**THE PROBLEM**
Render the records below as a Markdown table with two columns, Number and Record line, giving each nonblank line its own numbered row and skipping blank lines. Leave the pictures out of the table.

═══ DATA SHOWN ═══

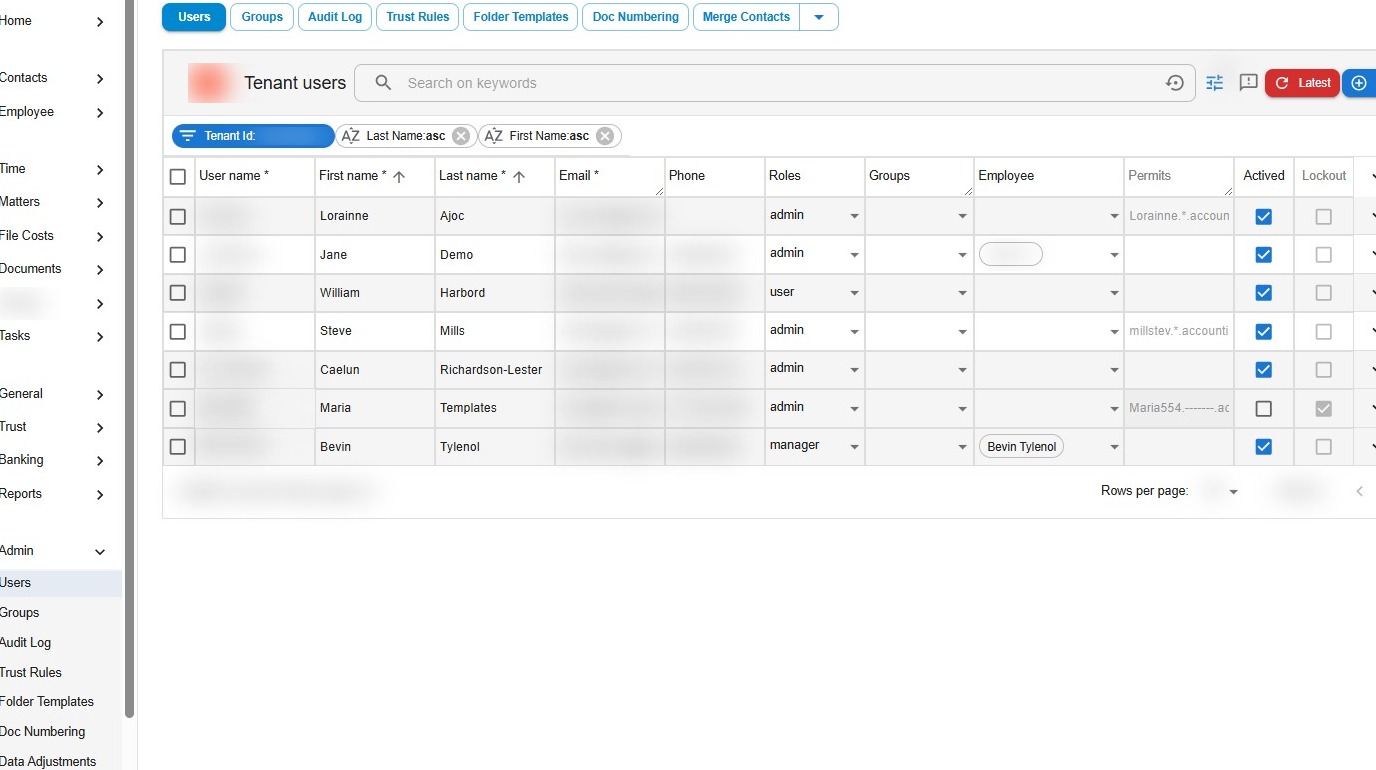Toggle the select-all checkbox in table header

coord(178,177)
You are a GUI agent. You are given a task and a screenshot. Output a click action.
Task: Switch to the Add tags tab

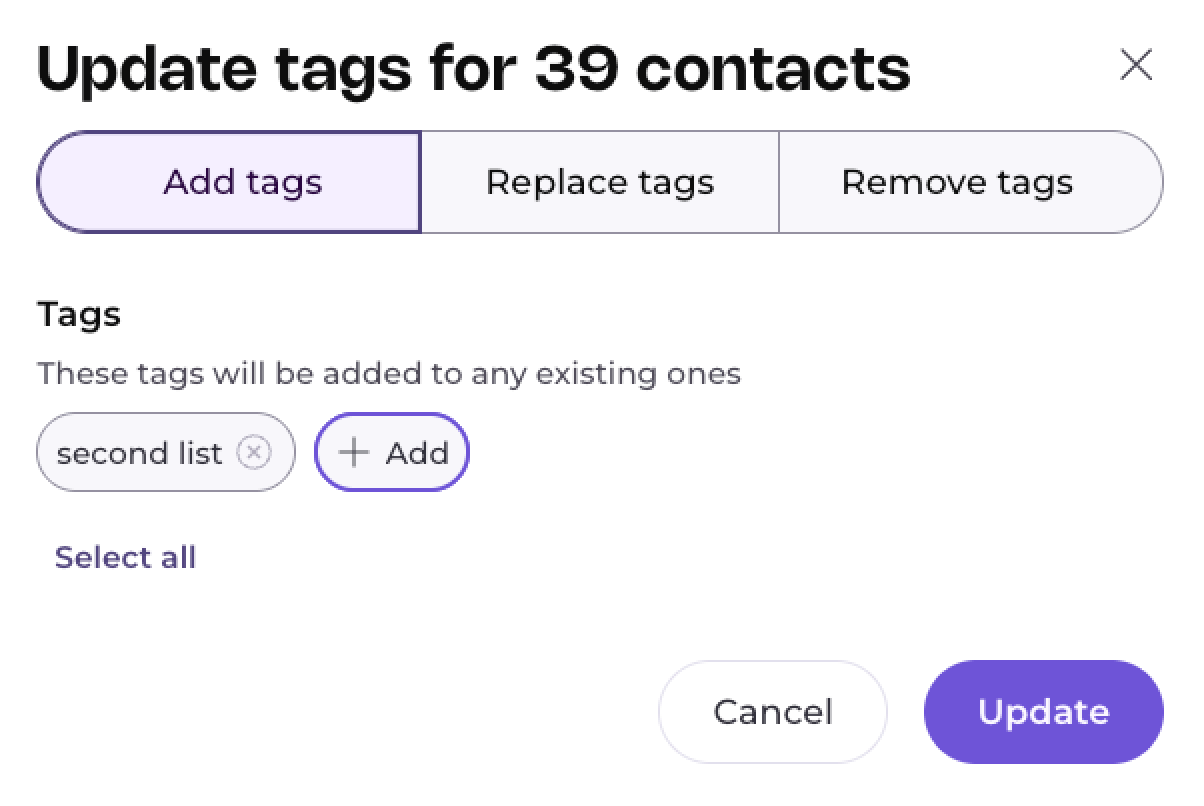(x=242, y=182)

═══

**SOLUTION TO THE EXERCISE**
| Number | Record line |
|---|---|
| 1 | Toggle the select-all checkbox in table header |
| 2 | coord(178,177) |
| 3 | You are a GUI agent. You are given a task and a screenshot. Output a click action. |
| 4 | Task: Switch to the Add tags tab |
| 5 | (x=242, y=182) |